### DESCRIPTION OF THE TASK
For this exercise, repeat the records below exactly as written.

◆ ◆ ◆ ◆ ◆ ◆ ◆

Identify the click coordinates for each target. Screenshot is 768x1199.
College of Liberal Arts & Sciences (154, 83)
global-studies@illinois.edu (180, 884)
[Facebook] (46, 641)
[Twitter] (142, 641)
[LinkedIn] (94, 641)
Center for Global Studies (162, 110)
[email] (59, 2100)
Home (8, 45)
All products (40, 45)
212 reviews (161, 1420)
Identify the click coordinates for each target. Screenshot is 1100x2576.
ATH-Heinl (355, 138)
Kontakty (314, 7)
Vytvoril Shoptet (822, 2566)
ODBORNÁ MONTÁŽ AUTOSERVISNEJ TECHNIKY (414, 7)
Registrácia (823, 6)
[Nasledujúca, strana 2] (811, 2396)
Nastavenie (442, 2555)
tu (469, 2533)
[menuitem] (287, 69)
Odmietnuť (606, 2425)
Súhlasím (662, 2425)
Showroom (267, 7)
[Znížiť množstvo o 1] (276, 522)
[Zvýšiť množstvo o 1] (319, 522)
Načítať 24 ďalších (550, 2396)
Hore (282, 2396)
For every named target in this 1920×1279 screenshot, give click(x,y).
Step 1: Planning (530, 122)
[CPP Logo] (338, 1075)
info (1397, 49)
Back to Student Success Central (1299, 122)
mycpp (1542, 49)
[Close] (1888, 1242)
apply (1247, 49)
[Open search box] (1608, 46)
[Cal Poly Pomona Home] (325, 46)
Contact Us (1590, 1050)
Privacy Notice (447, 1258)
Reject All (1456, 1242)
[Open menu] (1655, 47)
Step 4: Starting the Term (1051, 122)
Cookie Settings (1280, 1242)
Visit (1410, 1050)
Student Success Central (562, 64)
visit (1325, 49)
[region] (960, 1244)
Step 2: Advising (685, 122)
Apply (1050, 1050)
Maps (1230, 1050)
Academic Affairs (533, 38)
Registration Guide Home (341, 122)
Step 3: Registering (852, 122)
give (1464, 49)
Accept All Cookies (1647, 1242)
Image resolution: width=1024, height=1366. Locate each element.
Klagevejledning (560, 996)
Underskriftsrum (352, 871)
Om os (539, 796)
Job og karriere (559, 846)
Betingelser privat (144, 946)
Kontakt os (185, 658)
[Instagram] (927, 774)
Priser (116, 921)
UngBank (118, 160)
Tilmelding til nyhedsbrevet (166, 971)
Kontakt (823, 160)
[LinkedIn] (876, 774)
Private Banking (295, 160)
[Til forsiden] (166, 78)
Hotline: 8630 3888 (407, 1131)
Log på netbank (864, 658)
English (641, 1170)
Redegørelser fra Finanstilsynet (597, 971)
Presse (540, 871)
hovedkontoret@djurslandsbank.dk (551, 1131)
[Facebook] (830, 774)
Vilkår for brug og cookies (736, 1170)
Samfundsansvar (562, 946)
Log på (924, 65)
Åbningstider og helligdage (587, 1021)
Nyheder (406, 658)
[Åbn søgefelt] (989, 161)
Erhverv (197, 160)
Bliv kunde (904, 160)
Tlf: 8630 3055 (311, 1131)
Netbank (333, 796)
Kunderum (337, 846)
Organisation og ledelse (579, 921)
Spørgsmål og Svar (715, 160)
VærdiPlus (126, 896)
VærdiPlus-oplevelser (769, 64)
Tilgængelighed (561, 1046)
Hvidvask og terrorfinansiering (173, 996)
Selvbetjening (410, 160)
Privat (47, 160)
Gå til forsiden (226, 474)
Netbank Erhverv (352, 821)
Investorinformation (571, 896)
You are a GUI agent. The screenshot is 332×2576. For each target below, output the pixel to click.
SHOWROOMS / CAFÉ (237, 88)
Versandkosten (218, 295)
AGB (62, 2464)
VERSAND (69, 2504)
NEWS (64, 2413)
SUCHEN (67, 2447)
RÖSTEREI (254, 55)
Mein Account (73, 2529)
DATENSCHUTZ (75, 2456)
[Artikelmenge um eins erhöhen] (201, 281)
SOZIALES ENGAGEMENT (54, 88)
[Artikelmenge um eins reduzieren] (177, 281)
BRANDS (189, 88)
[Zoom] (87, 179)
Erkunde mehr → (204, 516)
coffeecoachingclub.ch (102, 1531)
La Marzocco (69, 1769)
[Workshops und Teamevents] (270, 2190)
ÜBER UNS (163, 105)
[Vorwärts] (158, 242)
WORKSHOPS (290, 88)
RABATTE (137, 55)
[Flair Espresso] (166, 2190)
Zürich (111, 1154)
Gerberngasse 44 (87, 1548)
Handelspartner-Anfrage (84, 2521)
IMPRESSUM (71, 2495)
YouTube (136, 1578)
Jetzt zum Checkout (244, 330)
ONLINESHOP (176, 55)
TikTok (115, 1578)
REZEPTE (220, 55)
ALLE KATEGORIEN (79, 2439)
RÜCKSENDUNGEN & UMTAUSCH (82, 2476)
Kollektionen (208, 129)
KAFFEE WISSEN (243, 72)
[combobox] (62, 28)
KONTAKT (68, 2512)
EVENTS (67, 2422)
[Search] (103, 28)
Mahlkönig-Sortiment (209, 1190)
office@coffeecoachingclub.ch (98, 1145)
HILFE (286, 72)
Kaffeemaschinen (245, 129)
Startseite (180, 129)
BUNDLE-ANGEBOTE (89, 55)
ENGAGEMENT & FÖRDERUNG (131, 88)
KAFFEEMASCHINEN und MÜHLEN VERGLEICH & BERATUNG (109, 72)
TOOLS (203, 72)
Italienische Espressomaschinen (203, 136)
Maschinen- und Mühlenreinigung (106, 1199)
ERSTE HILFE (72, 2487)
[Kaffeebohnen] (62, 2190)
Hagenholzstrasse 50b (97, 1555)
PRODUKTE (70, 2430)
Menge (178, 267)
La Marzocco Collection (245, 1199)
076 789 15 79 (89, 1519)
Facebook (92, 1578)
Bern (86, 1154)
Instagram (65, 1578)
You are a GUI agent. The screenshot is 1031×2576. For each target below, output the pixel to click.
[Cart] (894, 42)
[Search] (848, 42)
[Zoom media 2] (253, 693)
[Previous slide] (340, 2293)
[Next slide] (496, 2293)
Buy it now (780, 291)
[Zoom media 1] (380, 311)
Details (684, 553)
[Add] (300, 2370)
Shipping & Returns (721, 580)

◆ ◆ ◆ ◆ ◆ ◆ ◆

### PROBLEM SOLUTION
Identify the click coordinates for each target. Screenshot is 768x1199.
College of Liberal Arts & Sciences (154, 83)
global-studies@illinois.edu (180, 884)
[Facebook] (46, 641)
[Twitter] (142, 641)
[LinkedIn] (94, 641)
Center for Global Studies (162, 110)
[email] (59, 2100)
Home (8, 45)
All products (40, 45)
212 reviews (161, 1420)
Identify the click coordinates for each target. Screenshot is 1100x2576.
ATH-Heinl (355, 138)
Kontakty (314, 7)
Vytvoril Shoptet (822, 2566)
ODBORNÁ MONTÁŽ AUTOSERVISNEJ TECHNIKY (414, 7)
Registrácia (823, 6)
[Nasledujúca, strana 2] (811, 2396)
Nastavenie (442, 2555)
tu (469, 2533)
[menuitem] (287, 69)
Odmietnuť (606, 2425)
Súhlasím (662, 2425)
Showroom (267, 7)
[Znížiť množstvo o 1] (276, 522)
[Zvýšiť množstvo o 1] (319, 522)
Načítať 24 ďalších (550, 2396)
Hore (282, 2396)
For every named target in this 1920×1279 screenshot, give click(x,y).
Step 1: Planning (530, 122)
[CPP Logo] (338, 1075)
info (1397, 49)
Back to Student Success Central (1299, 122)
mycpp (1542, 49)
[Close] (1888, 1242)
apply (1247, 49)
[Open search box] (1608, 46)
[Cal Poly Pomona Home] (325, 46)
Contact Us (1590, 1050)
Privacy Notice (447, 1258)
Reject All (1456, 1242)
[Open menu] (1655, 47)
Step 4: Starting the Term (1051, 122)
Cookie Settings (1280, 1242)
Visit (1410, 1050)
Student Success Central (562, 64)
visit (1325, 49)
[region] (960, 1244)
Step 2: Advising (685, 122)
Apply (1050, 1050)
Maps (1230, 1050)
Academic Affairs (533, 38)
Registration Guide Home (341, 122)
Step 3: Registering (852, 122)
give (1464, 49)
Accept All Cookies (1647, 1242)
Image resolution: width=1024, height=1366. Locate each element.
Klagevejledning (560, 996)
Underskriftsrum (352, 871)
Om os (539, 796)
Job og karriere (559, 846)
Betingelser privat (144, 946)
Kontakt os (185, 658)
[Instagram] (927, 774)
Priser (116, 921)
UngBank (118, 160)
Tilmelding til nyhedsbrevet (166, 971)
Kontakt (823, 160)
[LinkedIn] (876, 774)
Private Banking (295, 160)
[Til forsiden] (166, 78)
Hotline: 8630 3888 (407, 1131)
Log på netbank (864, 658)
English (641, 1170)
Redegørelser fra Finanstilsynet (597, 971)
Presse (540, 871)
hovedkontoret@djurslandsbank.dk (551, 1131)
[Facebook] (830, 774)
Vilkår for brug og cookies (736, 1170)
Samfundsansvar (562, 946)
Log på (924, 65)
Åbningstider og helligdage (587, 1021)
Nyheder (406, 658)
[Åbn søgefelt] (989, 161)
Erhverv (197, 160)
Bliv kunde (904, 160)
Tlf: 8630 3055 (311, 1131)
Netbank (333, 796)
Kunderum (337, 846)
Organisation og ledelse (579, 921)
Spørgsmål og Svar (715, 160)
VærdiPlus (126, 896)
VærdiPlus-oplevelser (769, 64)
Tilgængelighed (561, 1046)
Hvidvask og terrorfinansiering (173, 996)
Selvbetjening (410, 160)
Privat (47, 160)
Gå til forsiden (226, 474)
Netbank Erhverv (352, 821)
Investorinformation (571, 896)
You are a GUI agent. The screenshot is 332×2576. For each target below, output the pixel to click.
SHOWROOMS / CAFÉ (237, 88)
Versandkosten (218, 295)
AGB (62, 2464)
VERSAND (69, 2504)
NEWS (64, 2413)
SUCHEN (67, 2447)
RÖSTEREI (254, 55)
Mein Account (73, 2529)
DATENSCHUTZ (75, 2456)
[Artikelmenge um eins erhöhen] (201, 281)
SOZIALES ENGAGEMENT (54, 88)
[Artikelmenge um eins reduzieren] (177, 281)
BRANDS (189, 88)
[Zoom] (87, 179)
Erkunde mehr → (204, 516)
coffeecoachingclub.ch (102, 1531)
La Marzocco (69, 1769)
[Workshops und Teamevents] (270, 2190)
ÜBER UNS (163, 105)
[Vorwärts] (158, 242)
WORKSHOPS (290, 88)
RABATTE (137, 55)
[Flair Espresso] (166, 2190)
Zürich (111, 1154)
Gerberngasse 44 (87, 1548)
Handelspartner-Anfrage (84, 2521)
IMPRESSUM (71, 2495)
YouTube (136, 1578)
Jetzt zum Checkout (244, 330)
ONLINESHOP (176, 55)
TikTok (115, 1578)
REZEPTE (220, 55)
ALLE KATEGORIEN (79, 2439)
RÜCKSENDUNGEN & UMTAUSCH (82, 2476)
Kollektionen (208, 129)
KAFFEE WISSEN (243, 72)
[combobox] (62, 28)
KONTAKT (68, 2512)
EVENTS (67, 2422)
[Search] (103, 28)
Mahlkönig-Sortiment (209, 1190)
office@coffeecoachingclub.ch (98, 1145)
HILFE (286, 72)
Kaffeemaschinen (245, 129)
Startseite (180, 129)
BUNDLE-ANGEBOTE (89, 55)
ENGAGEMENT & FÖRDERUNG (131, 88)
KAFFEEMASCHINEN und MÜHLEN VERGLEICH & BERATUNG (109, 72)
TOOLS (203, 72)
Italienische Espressomaschinen (203, 136)
Maschinen- und Mühlenreinigung (106, 1199)
ERSTE HILFE (72, 2487)
[Kaffeebohnen] (62, 2190)
Hagenholzstrasse 50b (97, 1555)
PRODUKTE (70, 2430)
Menge (178, 267)
La Marzocco Collection (245, 1199)
076 789 15 79 (89, 1519)
Facebook (92, 1578)
Bern (86, 1154)
Instagram (65, 1578)
You are a GUI agent. The screenshot is 1031×2576. For each target below, output the pixel to click.
[Cart] (894, 42)
[Search] (848, 42)
[Zoom media 2] (253, 693)
[Previous slide] (340, 2293)
[Next slide] (496, 2293)
Buy it now (780, 291)
[Zoom media 1] (380, 311)
Details (684, 553)
[Add] (300, 2370)
Shipping & Returns (721, 580)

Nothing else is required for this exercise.